• ABOUT THIS EXERCISE
Somewhere below are a line with "Open the gift certificates product image" and a later line with "Task: Click the red". Output exactly those lines and all lines between them.

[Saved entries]

┌──

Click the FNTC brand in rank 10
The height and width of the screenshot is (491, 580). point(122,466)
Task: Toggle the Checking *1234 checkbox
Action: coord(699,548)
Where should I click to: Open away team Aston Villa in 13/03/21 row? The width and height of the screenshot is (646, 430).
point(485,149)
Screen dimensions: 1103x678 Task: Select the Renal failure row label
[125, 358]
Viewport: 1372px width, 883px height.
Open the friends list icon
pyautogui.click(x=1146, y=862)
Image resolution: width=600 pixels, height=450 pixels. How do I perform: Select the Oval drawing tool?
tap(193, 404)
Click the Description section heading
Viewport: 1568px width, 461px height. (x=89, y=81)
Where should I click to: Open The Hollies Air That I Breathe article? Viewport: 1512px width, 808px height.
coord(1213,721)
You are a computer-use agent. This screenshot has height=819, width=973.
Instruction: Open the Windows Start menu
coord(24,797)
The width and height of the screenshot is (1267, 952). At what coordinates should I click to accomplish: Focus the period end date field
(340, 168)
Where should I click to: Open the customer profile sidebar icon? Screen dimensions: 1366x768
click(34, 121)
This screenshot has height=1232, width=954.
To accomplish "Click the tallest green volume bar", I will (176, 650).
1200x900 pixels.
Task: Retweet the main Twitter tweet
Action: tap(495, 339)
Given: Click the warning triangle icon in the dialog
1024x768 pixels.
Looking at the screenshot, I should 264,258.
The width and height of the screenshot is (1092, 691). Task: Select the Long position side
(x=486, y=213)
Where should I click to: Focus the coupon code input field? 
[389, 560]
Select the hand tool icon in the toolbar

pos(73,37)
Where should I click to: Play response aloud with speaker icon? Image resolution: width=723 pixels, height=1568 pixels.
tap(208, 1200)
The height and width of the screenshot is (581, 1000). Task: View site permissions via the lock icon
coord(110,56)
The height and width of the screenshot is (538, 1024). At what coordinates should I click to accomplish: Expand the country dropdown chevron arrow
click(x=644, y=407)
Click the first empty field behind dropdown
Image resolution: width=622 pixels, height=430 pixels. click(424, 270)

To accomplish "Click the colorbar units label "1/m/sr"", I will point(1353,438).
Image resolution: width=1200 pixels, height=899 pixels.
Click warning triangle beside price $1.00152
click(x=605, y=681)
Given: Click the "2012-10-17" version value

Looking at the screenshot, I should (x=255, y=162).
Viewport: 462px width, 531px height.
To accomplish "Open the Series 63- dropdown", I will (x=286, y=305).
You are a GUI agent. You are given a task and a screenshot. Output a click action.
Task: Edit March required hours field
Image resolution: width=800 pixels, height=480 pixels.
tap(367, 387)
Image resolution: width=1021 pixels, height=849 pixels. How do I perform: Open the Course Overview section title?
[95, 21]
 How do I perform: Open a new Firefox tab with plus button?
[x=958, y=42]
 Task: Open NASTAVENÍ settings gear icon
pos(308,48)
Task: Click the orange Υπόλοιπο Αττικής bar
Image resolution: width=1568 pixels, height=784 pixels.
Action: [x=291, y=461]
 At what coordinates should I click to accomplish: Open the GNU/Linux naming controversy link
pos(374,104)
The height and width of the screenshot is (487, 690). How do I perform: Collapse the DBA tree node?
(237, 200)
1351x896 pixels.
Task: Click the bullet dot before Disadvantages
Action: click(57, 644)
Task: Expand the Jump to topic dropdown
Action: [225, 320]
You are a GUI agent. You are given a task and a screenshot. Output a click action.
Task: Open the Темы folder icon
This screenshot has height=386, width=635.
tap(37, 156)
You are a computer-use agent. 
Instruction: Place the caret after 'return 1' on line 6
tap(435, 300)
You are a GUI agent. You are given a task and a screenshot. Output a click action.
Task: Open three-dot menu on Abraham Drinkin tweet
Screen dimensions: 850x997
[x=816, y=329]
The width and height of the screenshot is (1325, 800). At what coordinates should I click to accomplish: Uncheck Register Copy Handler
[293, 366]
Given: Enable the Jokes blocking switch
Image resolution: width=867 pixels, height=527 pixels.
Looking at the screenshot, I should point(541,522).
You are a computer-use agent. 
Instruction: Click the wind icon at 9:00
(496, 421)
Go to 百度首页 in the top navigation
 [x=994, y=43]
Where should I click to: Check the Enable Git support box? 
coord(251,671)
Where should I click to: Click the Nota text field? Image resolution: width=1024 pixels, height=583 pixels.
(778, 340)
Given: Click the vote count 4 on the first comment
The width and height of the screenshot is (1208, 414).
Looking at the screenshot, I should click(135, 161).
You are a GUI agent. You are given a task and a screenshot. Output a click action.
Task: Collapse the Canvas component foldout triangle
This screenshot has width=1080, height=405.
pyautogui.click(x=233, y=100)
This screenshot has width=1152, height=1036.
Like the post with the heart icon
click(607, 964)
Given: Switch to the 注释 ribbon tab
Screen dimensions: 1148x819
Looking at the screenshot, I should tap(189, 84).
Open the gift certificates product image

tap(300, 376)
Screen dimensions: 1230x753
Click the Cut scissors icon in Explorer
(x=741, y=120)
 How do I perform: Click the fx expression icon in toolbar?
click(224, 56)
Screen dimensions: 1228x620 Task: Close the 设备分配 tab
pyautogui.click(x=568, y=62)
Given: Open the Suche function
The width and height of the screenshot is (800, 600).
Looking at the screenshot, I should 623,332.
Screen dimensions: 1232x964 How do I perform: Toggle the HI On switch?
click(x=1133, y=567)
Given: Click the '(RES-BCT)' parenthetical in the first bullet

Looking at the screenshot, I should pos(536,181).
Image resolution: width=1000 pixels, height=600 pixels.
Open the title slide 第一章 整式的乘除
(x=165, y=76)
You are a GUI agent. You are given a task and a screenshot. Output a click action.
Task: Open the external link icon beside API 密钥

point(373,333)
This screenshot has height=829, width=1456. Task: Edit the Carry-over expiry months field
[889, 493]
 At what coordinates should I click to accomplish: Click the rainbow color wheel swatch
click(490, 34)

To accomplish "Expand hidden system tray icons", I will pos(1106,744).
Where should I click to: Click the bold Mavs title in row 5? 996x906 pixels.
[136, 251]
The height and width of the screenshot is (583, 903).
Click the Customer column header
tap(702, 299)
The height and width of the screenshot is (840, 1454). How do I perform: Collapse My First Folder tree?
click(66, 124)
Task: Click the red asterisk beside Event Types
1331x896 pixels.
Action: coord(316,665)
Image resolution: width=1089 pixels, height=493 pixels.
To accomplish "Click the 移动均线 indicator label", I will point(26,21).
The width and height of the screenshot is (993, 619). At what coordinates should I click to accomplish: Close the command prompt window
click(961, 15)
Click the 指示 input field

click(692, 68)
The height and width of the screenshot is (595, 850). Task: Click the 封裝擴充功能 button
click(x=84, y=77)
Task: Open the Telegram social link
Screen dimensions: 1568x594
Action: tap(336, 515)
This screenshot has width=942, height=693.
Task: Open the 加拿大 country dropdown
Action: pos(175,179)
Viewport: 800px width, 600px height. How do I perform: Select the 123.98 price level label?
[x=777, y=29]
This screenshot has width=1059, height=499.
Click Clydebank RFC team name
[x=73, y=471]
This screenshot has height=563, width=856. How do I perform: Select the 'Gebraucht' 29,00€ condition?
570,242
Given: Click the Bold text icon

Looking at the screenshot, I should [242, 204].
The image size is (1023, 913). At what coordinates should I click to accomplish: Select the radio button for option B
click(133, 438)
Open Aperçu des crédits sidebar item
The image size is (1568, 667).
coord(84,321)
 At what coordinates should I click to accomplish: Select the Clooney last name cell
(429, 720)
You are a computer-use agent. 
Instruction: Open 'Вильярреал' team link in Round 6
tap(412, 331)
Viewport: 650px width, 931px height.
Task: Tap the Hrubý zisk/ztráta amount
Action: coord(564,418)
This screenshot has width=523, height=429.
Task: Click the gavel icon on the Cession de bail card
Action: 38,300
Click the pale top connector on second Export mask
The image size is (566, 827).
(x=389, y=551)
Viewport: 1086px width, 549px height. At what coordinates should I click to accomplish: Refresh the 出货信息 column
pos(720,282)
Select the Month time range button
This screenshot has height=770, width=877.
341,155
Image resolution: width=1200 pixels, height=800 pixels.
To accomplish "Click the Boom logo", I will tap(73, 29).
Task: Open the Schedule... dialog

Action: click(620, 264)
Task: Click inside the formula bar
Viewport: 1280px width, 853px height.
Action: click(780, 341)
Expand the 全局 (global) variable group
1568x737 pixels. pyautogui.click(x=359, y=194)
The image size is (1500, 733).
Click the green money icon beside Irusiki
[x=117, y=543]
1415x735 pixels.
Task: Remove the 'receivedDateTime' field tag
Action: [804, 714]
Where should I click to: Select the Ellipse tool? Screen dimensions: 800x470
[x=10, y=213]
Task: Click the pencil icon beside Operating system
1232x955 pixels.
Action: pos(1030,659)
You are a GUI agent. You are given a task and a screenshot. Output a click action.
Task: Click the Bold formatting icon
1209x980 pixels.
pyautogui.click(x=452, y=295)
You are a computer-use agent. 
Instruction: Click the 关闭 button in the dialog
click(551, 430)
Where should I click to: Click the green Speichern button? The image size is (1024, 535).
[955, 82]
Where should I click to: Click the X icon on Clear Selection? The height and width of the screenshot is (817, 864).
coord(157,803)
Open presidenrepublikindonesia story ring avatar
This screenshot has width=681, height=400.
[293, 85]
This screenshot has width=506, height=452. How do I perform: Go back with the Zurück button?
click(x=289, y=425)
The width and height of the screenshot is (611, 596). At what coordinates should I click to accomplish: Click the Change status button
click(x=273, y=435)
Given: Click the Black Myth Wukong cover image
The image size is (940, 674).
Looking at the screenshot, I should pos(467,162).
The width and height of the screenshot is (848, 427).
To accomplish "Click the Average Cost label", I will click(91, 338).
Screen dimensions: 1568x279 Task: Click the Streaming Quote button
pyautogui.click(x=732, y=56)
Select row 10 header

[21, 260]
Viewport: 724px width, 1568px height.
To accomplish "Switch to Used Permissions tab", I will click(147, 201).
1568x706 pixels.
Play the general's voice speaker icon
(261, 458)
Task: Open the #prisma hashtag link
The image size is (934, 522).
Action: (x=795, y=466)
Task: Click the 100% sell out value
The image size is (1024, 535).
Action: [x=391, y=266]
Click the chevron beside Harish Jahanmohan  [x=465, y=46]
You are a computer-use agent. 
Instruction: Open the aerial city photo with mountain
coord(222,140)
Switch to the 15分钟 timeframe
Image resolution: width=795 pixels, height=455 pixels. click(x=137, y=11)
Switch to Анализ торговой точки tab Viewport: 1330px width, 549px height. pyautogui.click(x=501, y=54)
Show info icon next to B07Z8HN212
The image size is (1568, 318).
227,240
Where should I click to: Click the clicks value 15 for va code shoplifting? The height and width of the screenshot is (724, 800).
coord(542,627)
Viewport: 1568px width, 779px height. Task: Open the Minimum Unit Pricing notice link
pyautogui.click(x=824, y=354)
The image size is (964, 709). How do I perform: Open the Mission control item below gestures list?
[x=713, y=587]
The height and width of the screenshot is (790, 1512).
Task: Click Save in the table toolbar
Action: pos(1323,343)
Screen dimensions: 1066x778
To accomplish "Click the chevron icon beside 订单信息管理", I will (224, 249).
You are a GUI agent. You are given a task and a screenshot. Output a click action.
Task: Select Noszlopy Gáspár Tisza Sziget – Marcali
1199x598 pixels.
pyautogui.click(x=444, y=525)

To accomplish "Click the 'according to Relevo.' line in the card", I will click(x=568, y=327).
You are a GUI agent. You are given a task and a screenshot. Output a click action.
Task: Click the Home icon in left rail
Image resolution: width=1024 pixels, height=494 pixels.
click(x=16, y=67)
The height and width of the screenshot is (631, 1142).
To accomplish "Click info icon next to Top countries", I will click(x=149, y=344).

└──

• YOUR RESPONSE
Open the gift certificates product image

tap(300, 376)
Screen dimensions: 1230x753
Click the Cut scissors icon in Explorer
(x=741, y=120)
 How do I perform: Click the fx expression icon in toolbar?
click(224, 56)
Screen dimensions: 1228x620 Task: Close the 设备分配 tab
pyautogui.click(x=568, y=62)
Given: Open the Suche function
The width and height of the screenshot is (800, 600).
Looking at the screenshot, I should 623,332.
Screen dimensions: 1232x964 How do I perform: Toggle the HI On switch?
click(x=1133, y=567)
Given: Click the '(RES-BCT)' parenthetical in the first bullet

Looking at the screenshot, I should pos(536,181).
Image resolution: width=1000 pixels, height=600 pixels.
Open the title slide 第一章 整式的乘除
(x=165, y=76)
You are a GUI agent. You are given a task and a screenshot. Output a click action.
Task: Open the external link icon beside API 密钥

point(373,333)
This screenshot has height=829, width=1456. Task: Edit the Carry-over expiry months field
[889, 493]
 At what coordinates should I click to accomplish: Click the rainbow color wheel swatch
click(490, 34)

To accomplish "Expand hidden system tray icons", I will pos(1106,744).
Where should I click to: Click the bold Mavs title in row 5? 996x906 pixels.
[136, 251]
The height and width of the screenshot is (583, 903).
Click the Customer column header
tap(702, 299)
The height and width of the screenshot is (840, 1454). How do I perform: Collapse My First Folder tree?
click(66, 124)
Task: Click the red asterisk beside Event Types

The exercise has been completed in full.